Aujourd’hui, avec 34 instituts consacrés à la recherche-développement en médecine traditionnelle dans 26 pays, ce secteur reste prometteur et recèle un potentiel économique important. De même, 17 pays disposent de cadres pour la protection des droits de propriété intellectuelle et possèdent des savoirs en médecine traditionnelle, alors qu’aucun pays n’en avait en 2000.
En vue de faire progresser les efforts du continent pour assurer un accès équitable aux produits et aux technologies médicaux, tous les États membres de la Région africaine, à l’exception de huit pays, se sont engagés dans la culture de plantes médicinales et aromatiques.
19 pays ont aussi mis en place des unités de fabrication locale de médicaments à base de plantes, et dans 14 pays, le nombre de médicaments à base de plante enregistrés auprès des autorités nationales de réglementation est passé de 20 médicaments en 2000 à plus de 100 cette année. Plus de 45 médicaments à base de plantes figurent désormais sur les listes nationales des médicaments essentiels.
Une autre avancée majeure est que 25 pays ont intégré la médecine traditionnelle dans leurs programmes de formation en sciences de la santé, tandis que 20 autres ont conçu des programmes de formation destinés aux tradipraticiens et aux étudiants en sciences de la santé, afin de renforcer les ressources humaines en médecine traditionnelle comme dans les soins de santé primaires. 39 pays ont aussi mis au point des cadres juridiques régissant l’activité des tradipraticiens.
Au total, 24 pays ont aussi rédigé des codes de déontologie et de bonne pratique à l’intention des tradipraticiens, pour garantir la sécurité et le respect des normes de prestation de services.
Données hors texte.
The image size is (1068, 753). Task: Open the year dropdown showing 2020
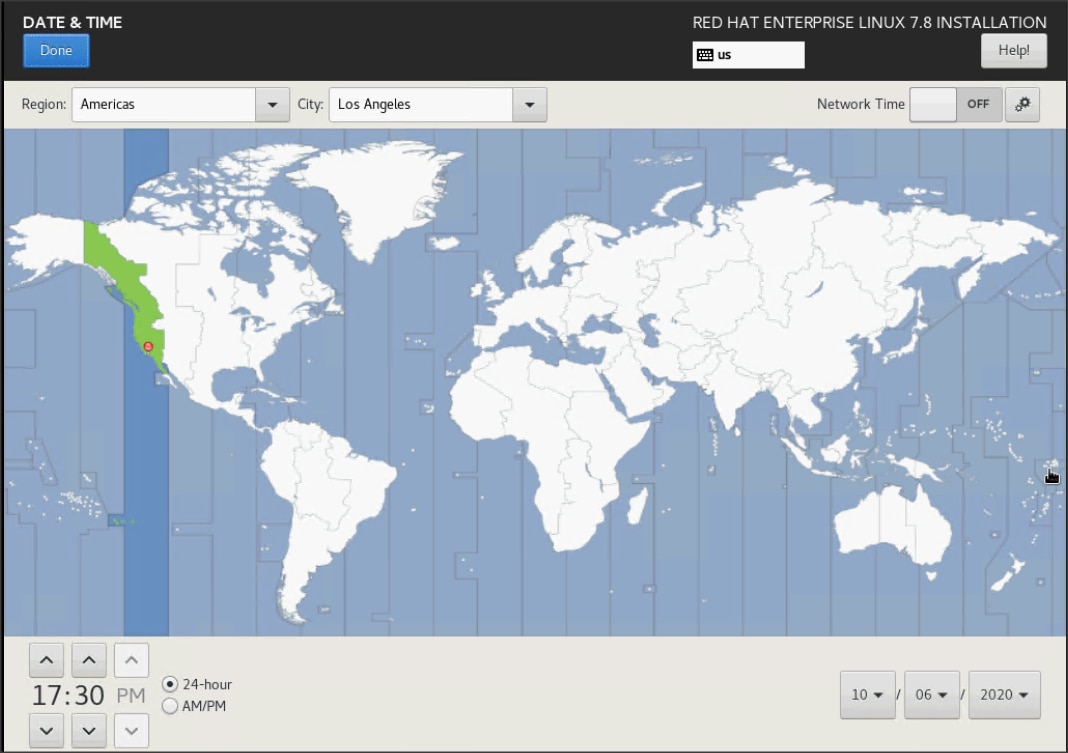1004,694
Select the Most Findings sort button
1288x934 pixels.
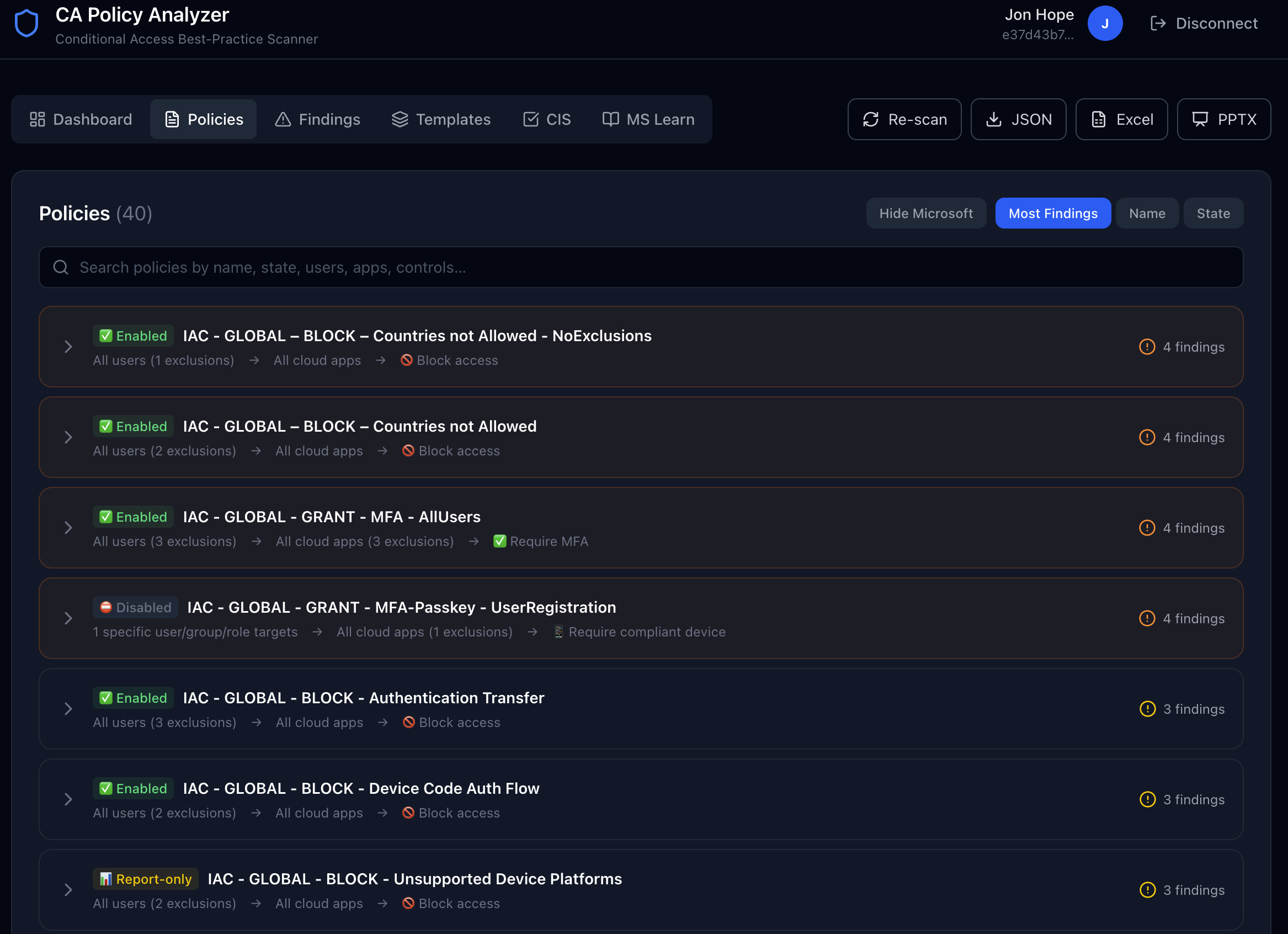[1053, 213]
Le Ghana, qui fait office de modèle sur le continent, a construit des cliniques de médecine traditionnelle dans 55 hôpitaux régionaux à ce jour.
Quelques spécialistes du continent
La connaissance des vertus médicinales des plantes fait partie du patrimoine culturel africain. Selon les estimations, au moins 50 % des médicaments prescrits aujourd’hui sont d’origine végétale.
Le pharmacien béninois Charles-Henri Ainadou vante ainsi les vertus de l’Anteprost, un produit fabriqué à base de plantes qui permet de traiter l’hypertrophie bénigne de la prostate, à l’instar de la courge, du prunier et du palmier nain d’Afrique.
Quant au chercheur gabonais Serge Issembe, il reconnaît les bienfaits de l’iboga, notamment dans le sevrage des toxicomanes. Ce pharmacien relaie le remarquable travail de son collègue burkinabè, le professeur Innocent Pierre Guissou, qui a participé à la mise au point de la commercialisation des médicaments traditionnels améliorés (MTA) comme le Faca, un antidrépanocytaire dérivé d’extraits de plantes médicinales.